Reproduce, without any change, the lines starting with the one that contains "Where should I" and ending with the one that contains "[x=235, y=647]", both included.

__MATERIAL__

****************************************

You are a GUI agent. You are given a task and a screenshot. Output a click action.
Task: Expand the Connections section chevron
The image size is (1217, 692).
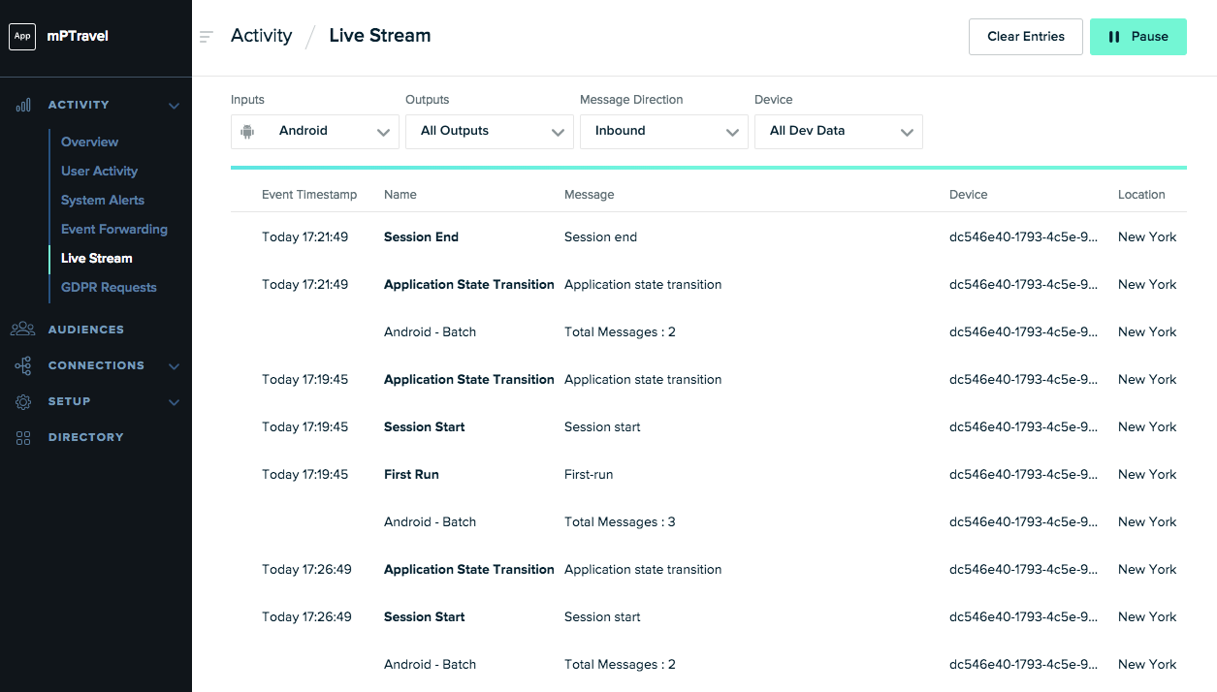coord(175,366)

****************************************

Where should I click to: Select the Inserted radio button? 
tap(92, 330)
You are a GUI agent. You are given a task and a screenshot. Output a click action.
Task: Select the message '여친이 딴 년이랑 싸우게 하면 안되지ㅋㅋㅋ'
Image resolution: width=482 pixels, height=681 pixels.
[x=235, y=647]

****************************************

__PROBLEM SOLUTION__
Where should I click to: Select the Inserted radio button? 
tap(92, 330)
You are a GUI agent. You are given a task and a screenshot. Output a click action.
Task: Select the message '여친이 딴 년이랑 싸우게 하면 안되지ㅋㅋㅋ'
Image resolution: width=482 pixels, height=681 pixels.
[x=235, y=647]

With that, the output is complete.